Am 18.04.24 hat vor dem Landgericht Karlsruhe der Strafprozess gegen einen Radio Dreyeckland-Redakteur begonnen. Die Schwerpunktstaatsanwaltschaft Karlsruhe wirft ihm vor, durch das Verlinken des Archivs der linken Medienplattform linksunten.indymedia.org in einem Online-Artikel eine verbotene Vereinigung unterstützt zu haben und sich dadurch nach § 85 Abs. 1 Nr. 2, Abs. 2 Strafgesetzbuch strafbar gemacht zu haben. Etwa 30 Unterstützer:innen begleiteten den Prozess solidarisch im Gerichtssaal, während vor dem Gerichtsgebäude eine Kundgebung stattfand, die das Geschehen vor Gericht der Öffentlichkeit näher brachte.

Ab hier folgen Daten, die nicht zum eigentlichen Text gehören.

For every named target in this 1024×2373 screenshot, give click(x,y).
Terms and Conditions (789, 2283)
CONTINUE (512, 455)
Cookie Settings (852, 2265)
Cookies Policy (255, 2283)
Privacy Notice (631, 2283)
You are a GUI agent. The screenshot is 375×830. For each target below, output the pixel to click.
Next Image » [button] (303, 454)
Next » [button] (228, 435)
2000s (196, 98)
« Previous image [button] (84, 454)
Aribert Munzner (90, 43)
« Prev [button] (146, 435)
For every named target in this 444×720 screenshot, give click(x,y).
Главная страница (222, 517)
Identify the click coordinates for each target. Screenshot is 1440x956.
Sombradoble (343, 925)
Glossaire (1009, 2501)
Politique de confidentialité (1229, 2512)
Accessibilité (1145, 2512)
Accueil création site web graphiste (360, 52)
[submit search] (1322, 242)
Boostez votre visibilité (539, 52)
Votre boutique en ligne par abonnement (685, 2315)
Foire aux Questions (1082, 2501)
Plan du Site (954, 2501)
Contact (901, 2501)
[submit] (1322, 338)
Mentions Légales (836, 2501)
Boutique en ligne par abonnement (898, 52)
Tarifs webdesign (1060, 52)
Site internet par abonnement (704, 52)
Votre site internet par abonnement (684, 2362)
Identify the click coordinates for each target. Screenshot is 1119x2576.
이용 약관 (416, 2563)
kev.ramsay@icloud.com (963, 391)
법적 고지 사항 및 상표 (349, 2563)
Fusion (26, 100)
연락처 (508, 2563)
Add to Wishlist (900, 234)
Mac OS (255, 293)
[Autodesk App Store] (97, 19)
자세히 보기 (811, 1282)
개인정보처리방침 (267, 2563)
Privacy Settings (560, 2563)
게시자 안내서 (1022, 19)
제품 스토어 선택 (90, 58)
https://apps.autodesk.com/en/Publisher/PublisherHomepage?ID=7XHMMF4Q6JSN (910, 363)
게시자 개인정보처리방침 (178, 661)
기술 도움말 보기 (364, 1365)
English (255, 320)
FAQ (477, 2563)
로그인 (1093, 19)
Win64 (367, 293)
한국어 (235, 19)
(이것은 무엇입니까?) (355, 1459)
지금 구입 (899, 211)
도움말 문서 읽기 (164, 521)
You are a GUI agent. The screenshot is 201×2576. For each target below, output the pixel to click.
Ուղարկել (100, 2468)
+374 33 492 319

Nachdem der Vorsitzende Richter Heim die Verhandlung, welche wegen des Besucherandrangs im großen Schwurgerichtssaal des LG Karlsruhe stattfand, eröffnet hatte und der für seinen Verfolgungseifer gegenüber Linken bekannte Staatsanwalt Graulich die Anklage verlesen hatte, nutzte Rechtsanwältin Angela Furmaniak, die Verteidigerin des rdl-Redakteurs, ihr Opening-Statement nach § 243 Abs. 5 S. 3 Strafprozessordnung dazu, die besondere Bedeutung der Pressefreiheit (Artikel 5 Abs. 1 Grundgesetz) für die rechtliche Bewertung des Falls herauszuarbeiten. Diese sei keine Selbstverständlichkeit, sondern müsse immer wieder erkämpft werden. Strafverfolgungsbehörden müssten Kritik aushalten und bei ihrer Arbeit das “besondere Schutzbedürfnis der Machtkritik” berücksichtigen. Das Verhalten der Staatsanwaltschaft und die Entscheidung über die Eröffnung des Prozesses im rdl-Verfahren bezeichnete sie zurecht als Tiefpunkt der baden-württembergischen Justiz.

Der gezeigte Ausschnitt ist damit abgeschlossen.